The sshd_config is stored in the nnf-dm-worker-config ConfigMap so that it can be changed on
a running system without needing to roll new images. This also enables site-specific configuration.
Enabling Core Dumps
Mounting core dump Volumes
First, you must determine how your nodes handle core dumps. For example, if systemd-coredump is
used, then core dumps inside containers will be moved to the host node automatically. If that is
not the case, then a directory on the host nodes will need to be mounted into the Data Movement
containers. This directory will contain any core dumps collected by data movement operations, mainly
mpirun or dcp.
For Data Movement, the pods are running on two types of Kubernetes nodes:
nnf-dm-workerpods on Rabbit nodesnnf-dm-controllerpods on Kubernetes worker nodes
For all of these nodes, a core dump directory will need to be present and consistent across the
nodes. Once in place, we can then edit the Kubernetes configuration to mount this directory from
the host node to the containers using a hostPath
Volume.
Adding this configuration will be done via the gitops repository for the system. Patches will be used
to patch the nnf-dm containers to mount the core dump directory via a hostPath volume.

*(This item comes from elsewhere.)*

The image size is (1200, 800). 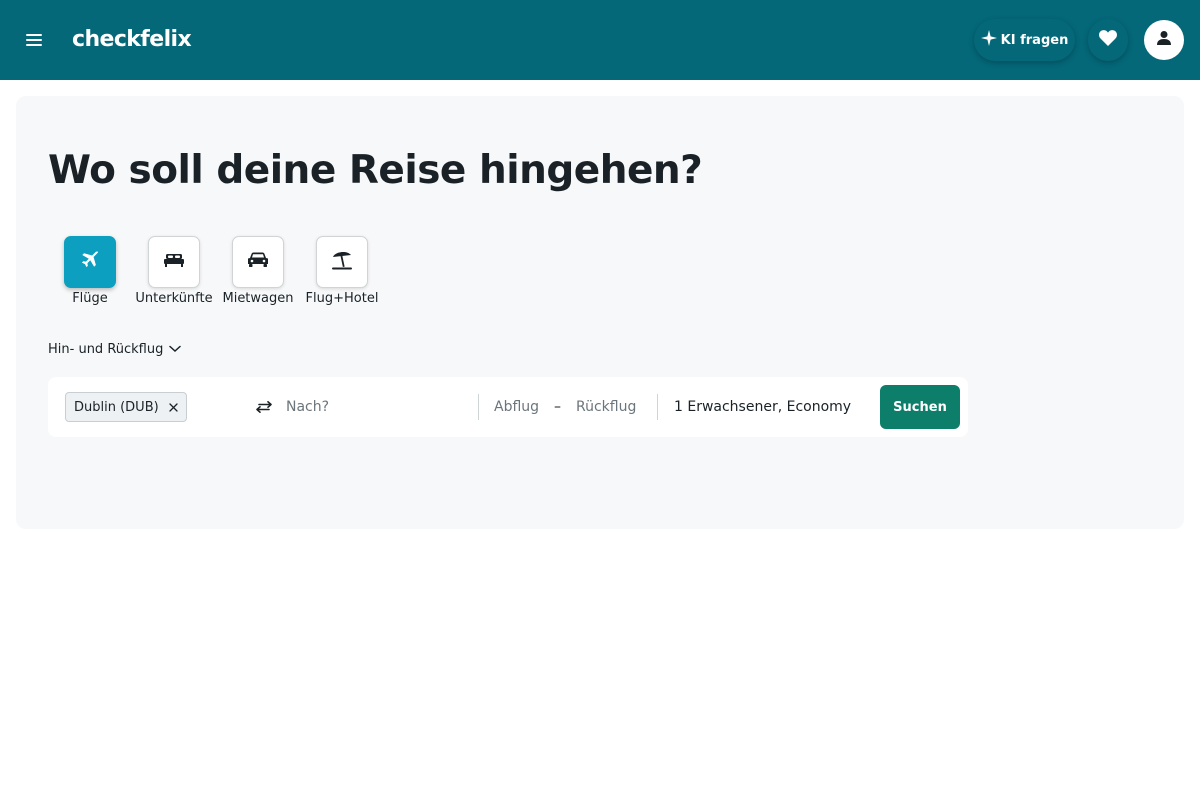 What do you see at coordinates (174, 298) in the screenshot?
I see `tab-accommodations-label: Unterkünfte` at bounding box center [174, 298].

An example of this configuration is provided in
argocd-boilerplate.
There are two patch files that add Volumes to mount /localdisk/dumps from the host node at the
same location inside the containers.
kustomization.yaml
then applies these patches to the correct resources.
Editing the Data Movement Command
Once the volume is in place, the Data Movement command must be updated to first cd into this
directory. This ensures that the core dump is placed in that directory, making it accessible on the
host node.
To achieve this, update the Data Movement profiles in your gitops repository to include a preceding
cd /localdisk/dumps && ... in the command before the Data Movement command. For example, the default profile in environments/<system>/nnf-sos/default-nnfdatamovementprofile.yaml would look like the following:
kind: NnfDataMovementProfile
metadata:
name: default
namespace: nnf-system
data:
command: ulimit -n 2048 && cd /localdisk/dumps && mpirun --allow-run-as-root --hostfile $HOSTFILE dcp --progress
1 --uid $UID --gid $GID $SRC $DEST
Note that core patterns for containers are inherited from the host and that Linux containers do not
support a container-only core pattern without also affecting the host node. This is why we must use
a preceding cd <dir> in the Data Movement command.
Data Movement Debug Images
To help with debugging symbols, it is a good idea to use the debug version of the two images used by the Data Movement containers:
nnf-mfu-debugnnf-dm-debug
Both of these images include debugging symbols for Open MPI and mpiFileUtils.
To use these images, edit the environments/<system>/nnf-dm/kustomization.yaml in your gitops repository and add the following:
# Use images with mpifileutils/mpirun debug symbols
images:
- name: ghcr.io/nearnodeflash/nnf-dm
newName: ghcr.io/nearnodeflash/nnf-dm-debug
- name: ghcr.io/nearnodeflash/nnf-mfu
newName: ghcr.io/nearnodeflash/nnf-mfu-debug
This will override the default images and use the debug symbols instead.